The uncertainty around the medicine, which Richter expects to bring in 85 million euros of revenue this year, hit the company’s share price, which touched 8-1/2-month lows of 6,371 forints ($24.07) in early trade and closed down 5.8 percent.

“Given the seriousness of the observed liver injury and its possible link to the medicine, a more in-depth review is warranted,” the EMA said in a statement on its website.

The body said its risk assessment committee would look at all available data and determine whether there were any implications for the use of Esmya, which accounted for about 6 percent of Richter’s total revenues in the first nine months.
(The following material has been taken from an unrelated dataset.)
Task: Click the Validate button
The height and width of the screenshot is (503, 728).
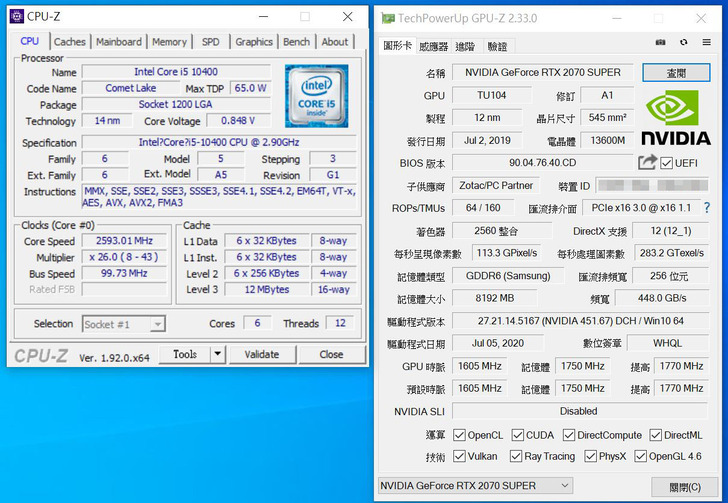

Beke said Richter was fully cooperating with the EMA, adding that about 670,000 patients have been treated with Esmya, first authorized in the EU in 2012 for the treatment of moderate to severe symptoms of uterine fibroids.

Beke said additional factors, such as the affected patients being treated concurrently with other medicines, or viral infections, could have contributed to the reported cases of liver damage.

Richter’s U.S. partner Allergan said it did not expect the probe to affect its New Drug Application (NDA) for the medicine. The U.S. Food and Drug Administration accepted the NDA filing from Allergan in October.

“There were no cases of liver transplantation in any of the controlled clinical trials for Esmya, including those for the European, Canadian and US registrations,” Allergan said in a statement.

The steep falls in Richter’s shares also dragged Budapest stocks lower on Monday, although analysts at Hungarian brokerage Erste Investment said the market reaction was probably overdone.

The brokerage affirmed its “buy” recommendation on the stock with a price target of 7,289 forints.